I also greatly appreciate the diversity of the story, which is as refreshing as it is appropriate. While the three primary characters that make up the “love triangle” at the heart of the story – Hazel, Karl, and Grace – are all white, Schultz does a wonderful job of capturing the diversity of NYC and Toronto. Moira Clemmons, a musician who Hazel befriends during her stay in NYC, is perhaps the most visible character of color; she’s black, with “a golden complexion and small dark freckles.” Larissa, Hazel’s best friend, is married to Jaichand (“Jay” for short), who is of Indian descent; their son Devang is biracial.
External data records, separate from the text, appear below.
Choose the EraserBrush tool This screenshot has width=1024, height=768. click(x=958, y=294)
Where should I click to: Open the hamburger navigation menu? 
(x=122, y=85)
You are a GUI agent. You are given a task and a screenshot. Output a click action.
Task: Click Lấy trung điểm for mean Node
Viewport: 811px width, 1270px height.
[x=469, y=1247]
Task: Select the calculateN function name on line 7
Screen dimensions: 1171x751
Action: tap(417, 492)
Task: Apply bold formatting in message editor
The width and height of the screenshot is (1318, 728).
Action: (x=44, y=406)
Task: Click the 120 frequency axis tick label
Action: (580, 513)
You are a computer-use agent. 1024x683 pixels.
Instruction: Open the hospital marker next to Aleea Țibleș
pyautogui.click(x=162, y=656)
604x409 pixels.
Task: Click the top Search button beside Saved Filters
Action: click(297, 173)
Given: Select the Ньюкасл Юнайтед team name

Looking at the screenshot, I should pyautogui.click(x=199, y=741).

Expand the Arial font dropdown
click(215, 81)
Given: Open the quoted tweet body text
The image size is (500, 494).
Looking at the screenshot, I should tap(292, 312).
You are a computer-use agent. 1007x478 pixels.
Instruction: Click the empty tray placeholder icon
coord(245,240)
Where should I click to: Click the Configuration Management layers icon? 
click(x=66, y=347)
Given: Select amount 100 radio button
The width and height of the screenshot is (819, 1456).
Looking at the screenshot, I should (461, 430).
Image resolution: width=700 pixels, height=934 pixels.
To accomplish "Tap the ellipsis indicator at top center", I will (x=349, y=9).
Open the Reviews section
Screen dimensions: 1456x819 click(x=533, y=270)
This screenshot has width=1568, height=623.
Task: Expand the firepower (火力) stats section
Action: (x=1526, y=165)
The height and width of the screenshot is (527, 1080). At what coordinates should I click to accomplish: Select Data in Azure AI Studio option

The first Blonde Fury attack victim in NYC is a teenage girl named Eugenia Gilongos, who’s Filipino. One of the men who helps try to save her is Spanish. The blonde woman who attacks her stylist is Thai. An afflicted flight attendant at LaGuardia is “black with bronzed hair.” When the attack at LaGuardia happens, Hazel finds refuge in a Starbucks; both baristas (Mae and Kate) are young Korean women. One of the women held in the WEE alongside Hazel is First Nations. I could go on, but you get the idea.

My only quibble? I really want to know what happened with Lara. There’s so much untapped potential in that story line.

(This review is also available on Amazon, Library Thing, and Goodreads. Please click through and vote it helpful if you’re so inclined!)

 

Comments (May contain spoilers!)

Diversity: Yes. While the three primary characters that make up the “love triangle” at the heart of the story – narrator Hazel Hayes; her professor/love Dr. Karl Mann; and Karl’s wife, Grace – are all white, Schultz does a wonderful job of capturing the diversity of NYC and Toronto. Moira Clemmons, a musician who Hazel befriends during her stay in NYC, is perhaps the most visible character of color; she’s black, with “a golden complexion and small dark freckles.” Larissa, Hazel’s best friend, is married to Jaichand (“Jay” for short), who is of Indian descent; their song Devang is biracial. The first Blonde Fury attack victim in NYC is a teenage girl named Eugenia Gilongos, who’s Filipino. One of the men who helps try to save her is Spanish. The next day, a blonde woman attacks her stylist; she’s Thai. An afflicted flight attendant at LaGuardia is “black with bronzed hair.” When the attack at LaGuardia happens, Hazel finds refuge in a Starbucks; both baristas (Mae and Kate) are young Korean women. One of the women held in the WEE alongside Hazel is First Nations.